The V. cholerae pathogenicity island (VPI) is 39.5 kb in size and contains genes associated with virulence (TCP-ACF cluster), the regulation of virulence (toxT and tcpP/H), the regulation of chemotaxis (tcpI or acfB) and mobility (int and orfI).[9] The genes encoding TCP have been suggested to be part of a larger genetic element consisting of a cluster of genes. The tcpA El Tor gene was positive in all clinical V. cholerae isolates and in 12% of environmental isolates in the current study, and the tcpA Classical gene was negative in all isolates.

Harkey et al.[15] suggested that regulators such as TcpI that act downstream of ToxR and ToxT may function to fine tune the expression of the TCP virulence determinant throughout the pathogenic cycle of V. cholerae. The TcpI encoding gene present in 8% of our environmental strains may thus have some other physiological functions as well.[16]

The outer membrane protein, OmpU, was reported to be a potential adherence factor for V. cholerae. In this study, the gene was present in all of the V. cholerae strains of clinical origin that were tested, and negative in V. cholerae strains isolated from the environment. The haemolysin gene has been employed to differentiate between the two biotypes of V. cholera O1. Two primer sets for the Classical and El Tor biotypes were used in this study. The V. cholerae strains of clinical origin from both biotypes were positive for the hylA gene. Environmental isolates were 26% positive for haemolysin of the Classical biotype and 10% for the El Tor biotype.
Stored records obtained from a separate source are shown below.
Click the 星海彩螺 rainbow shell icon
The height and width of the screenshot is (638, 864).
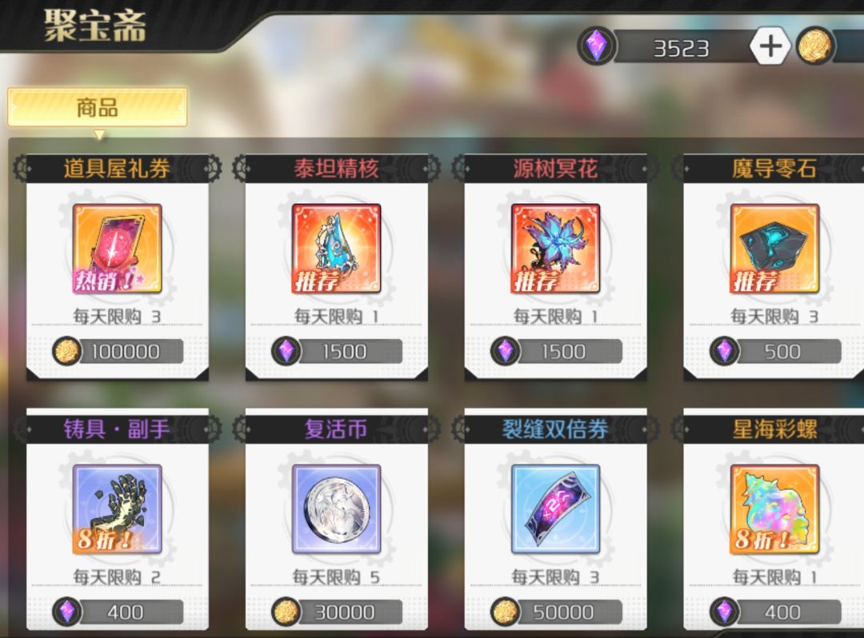coord(774,508)
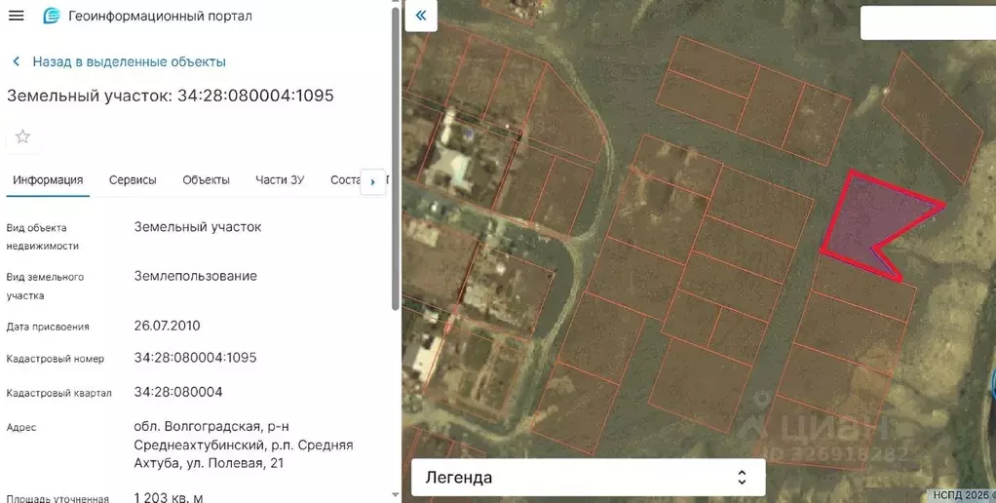
Task: Click the cadastral number value 34:28:080004:1095
Action: pyautogui.click(x=195, y=358)
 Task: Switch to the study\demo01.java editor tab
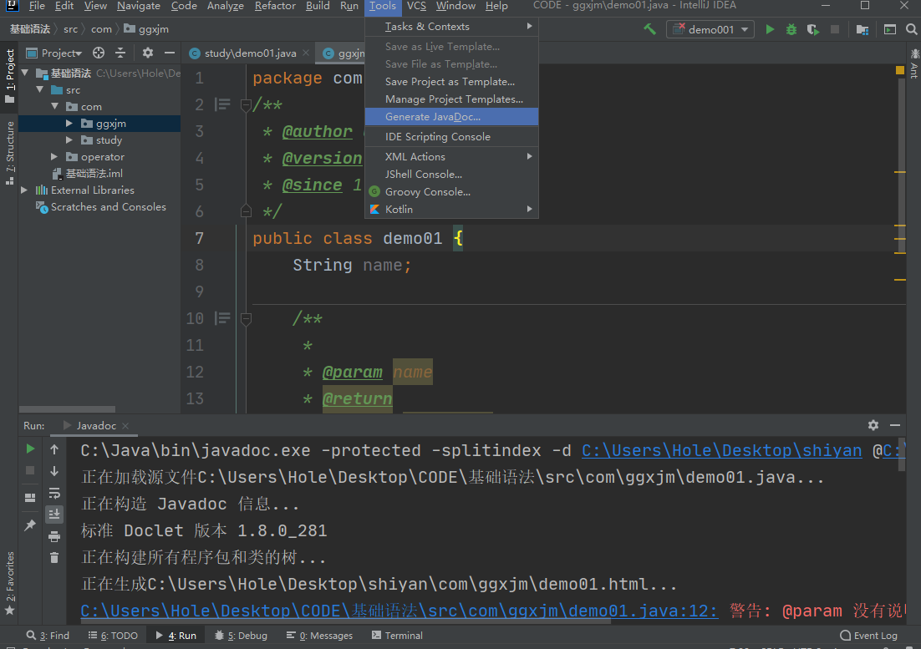point(250,53)
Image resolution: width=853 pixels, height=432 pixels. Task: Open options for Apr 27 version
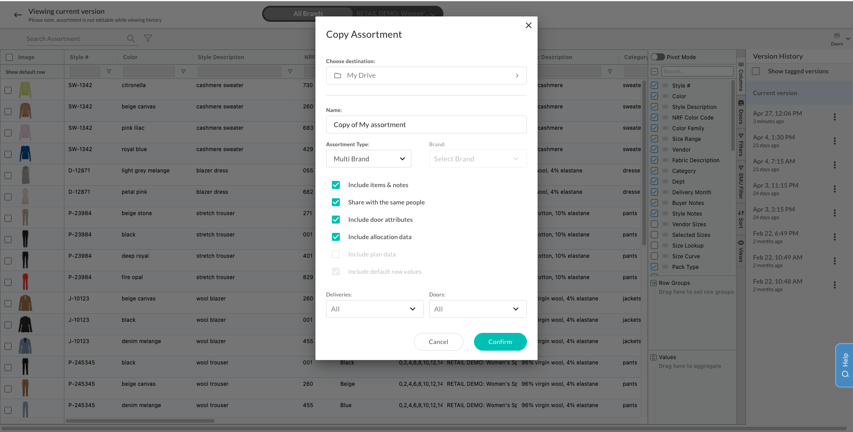tap(834, 117)
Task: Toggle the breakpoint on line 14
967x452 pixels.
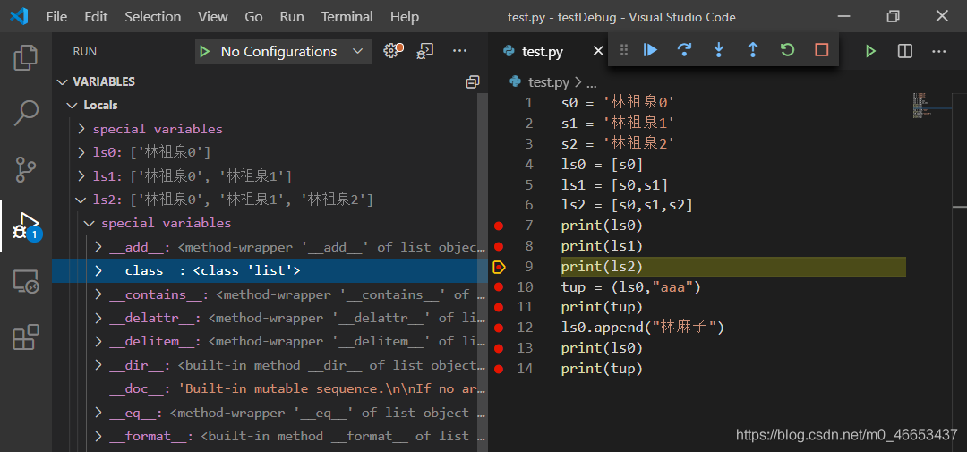Action: tap(499, 369)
This phenomenon of detecting both fragments encoding for hylA specific to both the Classical and the El Tor biotypes in one isolate was observed in a similar study.[17] NAG-ST in V. cholera O1 strains that is closely related to the heat-stable toxins produced by enterotoxigenic E. coli and other enteric pathogens was defined.[18] The heat-stable enterotoxin production by the st genes was tested and none of the V. cholerae strains (of either environmental or clinical origin) were positive.

The regulation and expression of genes for growth and survival depend on the regulon ToxR, which is regulated by a cascade mechanism involving three known components: ToxR, ToxS and ToxT. ToxR, a 32-kDa transmembrane protein, is the master regulator and its expression is dependent upon environmental growth conditions (incubation temperature, pH, osmolarity, bile salts, oxygen tension, hydrostatic pressure and amino acid composition of the medium.[19] The toxR gene encodes a transcriptional activator controlling CT gene expression (ctxA), TCP biogenesis (tcpA), outer membrane protein expression (ompU), and at least 17 distinct genes in the O139 and O1 strains.[20] In this study, the presence of the toxR gene was verified in all V. cholerae isolates of clinical origin and in 24% of the environmental isolates.

Conclusion

The implications of finding V. cholerae in environmental sources with virulence genes also found in clinical isolates are significant. The possibility is that this may lead to an epidemic strain arising through gene transfer that links genes that facilitate transmission in human populations, whilst those that foster persistence are proliferating in nearby environmental niches. Gene interactions are therefore important to understanding the epidemiology and persistence of virulence factors and subsequent epidemic outbreaks. Proper hygiene and fish-handling techniques should be ensured to cut the transmission from environmental sources to humans.